The product side is coming together. They have a Weather API available at earth.weather.silurian.ai and an Earth monitoring interface at earth.silurian.ai. The commercial pitch is straightforward: tailored AI models built on customer data feeds and infrastructure information, plus high-resolution regional weather forecasts with rapid refresh rates. Insurance companies need granular weather data for risk pricing. Energy traders need wind and solar production forecasts. Agricultural operations need precipitation and temperature predictions at the field level. Logistics companies need storm tracking for route optimization.
Each of these verticals currently relies on a patchwork of government forecasts, private weather companies like Tomorrow.io and DTN, and in-house meteorologists. The Weather Company provides data to most major enterprises.

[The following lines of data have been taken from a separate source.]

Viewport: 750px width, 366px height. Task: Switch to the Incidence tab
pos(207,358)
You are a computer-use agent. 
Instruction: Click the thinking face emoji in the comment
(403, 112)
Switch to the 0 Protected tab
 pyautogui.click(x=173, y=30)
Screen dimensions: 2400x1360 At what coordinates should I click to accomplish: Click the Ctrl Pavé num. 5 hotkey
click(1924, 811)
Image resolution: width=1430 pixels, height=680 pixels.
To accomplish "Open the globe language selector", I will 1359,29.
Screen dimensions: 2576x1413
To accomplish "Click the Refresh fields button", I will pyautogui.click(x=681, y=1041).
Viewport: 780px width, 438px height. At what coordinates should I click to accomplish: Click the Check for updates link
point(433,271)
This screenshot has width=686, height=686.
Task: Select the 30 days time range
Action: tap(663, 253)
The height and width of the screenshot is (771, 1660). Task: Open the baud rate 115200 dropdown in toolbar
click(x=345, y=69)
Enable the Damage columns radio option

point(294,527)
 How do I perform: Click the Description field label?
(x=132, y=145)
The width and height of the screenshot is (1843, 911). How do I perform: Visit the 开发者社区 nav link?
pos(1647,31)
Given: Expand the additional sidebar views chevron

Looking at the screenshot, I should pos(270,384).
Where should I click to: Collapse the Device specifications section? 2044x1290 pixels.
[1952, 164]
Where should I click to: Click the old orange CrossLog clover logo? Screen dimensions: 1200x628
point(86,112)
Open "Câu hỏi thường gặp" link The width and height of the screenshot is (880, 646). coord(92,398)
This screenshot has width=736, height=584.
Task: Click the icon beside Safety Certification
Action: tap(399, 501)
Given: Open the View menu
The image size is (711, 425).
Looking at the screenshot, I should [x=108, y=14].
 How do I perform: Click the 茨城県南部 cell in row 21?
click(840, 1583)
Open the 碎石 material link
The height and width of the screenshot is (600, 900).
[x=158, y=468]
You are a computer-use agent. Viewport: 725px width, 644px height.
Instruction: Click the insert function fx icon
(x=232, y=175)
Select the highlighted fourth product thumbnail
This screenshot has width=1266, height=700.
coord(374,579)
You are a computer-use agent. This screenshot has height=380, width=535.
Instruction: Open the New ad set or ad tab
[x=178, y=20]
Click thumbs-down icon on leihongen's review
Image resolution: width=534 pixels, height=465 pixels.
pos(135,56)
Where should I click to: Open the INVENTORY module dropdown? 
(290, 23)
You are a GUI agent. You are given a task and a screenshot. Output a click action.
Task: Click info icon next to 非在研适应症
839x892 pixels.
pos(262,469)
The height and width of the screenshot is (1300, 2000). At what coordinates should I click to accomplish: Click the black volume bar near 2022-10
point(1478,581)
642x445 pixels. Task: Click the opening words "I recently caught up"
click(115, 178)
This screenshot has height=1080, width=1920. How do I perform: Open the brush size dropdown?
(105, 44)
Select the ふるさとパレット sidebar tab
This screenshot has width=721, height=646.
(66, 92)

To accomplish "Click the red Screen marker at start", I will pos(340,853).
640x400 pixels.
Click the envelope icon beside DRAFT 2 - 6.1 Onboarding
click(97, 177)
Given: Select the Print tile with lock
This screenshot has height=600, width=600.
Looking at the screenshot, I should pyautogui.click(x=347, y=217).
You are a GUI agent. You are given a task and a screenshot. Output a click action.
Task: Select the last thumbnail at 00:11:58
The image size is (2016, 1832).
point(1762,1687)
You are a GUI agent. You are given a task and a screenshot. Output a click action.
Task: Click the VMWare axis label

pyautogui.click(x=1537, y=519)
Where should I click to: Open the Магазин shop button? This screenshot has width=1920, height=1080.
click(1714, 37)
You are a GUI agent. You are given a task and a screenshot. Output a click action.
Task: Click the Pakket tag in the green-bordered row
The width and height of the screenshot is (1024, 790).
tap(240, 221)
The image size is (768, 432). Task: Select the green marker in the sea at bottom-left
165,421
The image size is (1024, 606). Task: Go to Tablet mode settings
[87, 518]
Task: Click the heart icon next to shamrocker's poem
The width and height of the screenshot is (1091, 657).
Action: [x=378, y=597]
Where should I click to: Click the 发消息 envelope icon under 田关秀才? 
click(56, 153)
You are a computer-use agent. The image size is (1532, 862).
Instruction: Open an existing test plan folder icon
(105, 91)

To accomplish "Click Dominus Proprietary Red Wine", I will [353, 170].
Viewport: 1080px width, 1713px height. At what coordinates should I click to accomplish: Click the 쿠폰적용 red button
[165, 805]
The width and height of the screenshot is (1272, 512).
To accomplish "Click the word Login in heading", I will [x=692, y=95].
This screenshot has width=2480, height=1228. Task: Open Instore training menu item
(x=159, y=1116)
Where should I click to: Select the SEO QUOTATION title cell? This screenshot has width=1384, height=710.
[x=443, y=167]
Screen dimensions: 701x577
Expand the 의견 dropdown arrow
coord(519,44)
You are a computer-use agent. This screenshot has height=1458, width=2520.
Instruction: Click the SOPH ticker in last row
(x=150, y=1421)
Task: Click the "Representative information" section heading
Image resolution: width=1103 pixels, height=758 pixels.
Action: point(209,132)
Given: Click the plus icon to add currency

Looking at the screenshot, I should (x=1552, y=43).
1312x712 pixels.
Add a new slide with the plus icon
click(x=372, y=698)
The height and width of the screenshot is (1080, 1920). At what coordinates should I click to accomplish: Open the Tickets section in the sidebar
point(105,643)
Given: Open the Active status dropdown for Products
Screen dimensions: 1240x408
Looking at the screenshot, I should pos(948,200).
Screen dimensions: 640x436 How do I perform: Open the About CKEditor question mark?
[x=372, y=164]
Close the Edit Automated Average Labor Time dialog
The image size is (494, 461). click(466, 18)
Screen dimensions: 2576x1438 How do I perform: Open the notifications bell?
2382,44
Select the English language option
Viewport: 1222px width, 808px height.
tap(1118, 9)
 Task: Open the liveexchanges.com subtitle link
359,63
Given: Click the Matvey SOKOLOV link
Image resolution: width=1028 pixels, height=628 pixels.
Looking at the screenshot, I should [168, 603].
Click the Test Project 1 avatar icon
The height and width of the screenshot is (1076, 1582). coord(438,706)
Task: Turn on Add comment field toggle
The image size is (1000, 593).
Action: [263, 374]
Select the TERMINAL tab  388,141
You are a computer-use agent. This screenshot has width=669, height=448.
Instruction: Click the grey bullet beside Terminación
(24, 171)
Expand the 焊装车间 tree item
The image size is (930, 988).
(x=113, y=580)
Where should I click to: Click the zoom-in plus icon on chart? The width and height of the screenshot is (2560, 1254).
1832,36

Tomorrow.io raised over $300 million and focuses on logistics and aviation. Climavision is building a private radar network. None of these companies are training their own foundation models from scratch.
The Verdict
Silurian is one of the most technically credible AI startups I have covered. The founding team built the foundational research at Microsoft, left to commercialize it, open-sourced the model weights to build community credibility, and is now building the product layer on top. The technical moat is real and deep. Training weather foundation models requires specialized expertise in atmospheric science, massive compute budgets, and access to decades of historical weather data. You cannot hire three engineers out of a bootcamp and replicate this.
The risk is commercialization speed. Deep tech companies with research-grade founding teams sometimes struggle with the transition from “impressive demo” to “product that enterprises pay for monthly.” The Weather API is a good sign because it shows they are thinking about productization early. But weather data is a market with established purchasing patterns, and inserting a new provider into existing workflows takes time and trust.
At 30 days, I want to see customer conversations in insurance or energy trading. Those verticals have the highest willingness to pay for better weather predictions. At 60 days, I want to know whether the 30% improvement over ECMWF holds up in real-world deployment or whether it degrades when customers need hyper-local forecasts rather than global predictions. At 90 days, the question is revenue. Can Silurian charge enough per API call to sustain the compute costs of running a 1.5 billion parameter model at inference time, or does the unit economics require scale they have not yet achieved? The science is there. The team is there. Now they need to prove the business is there too.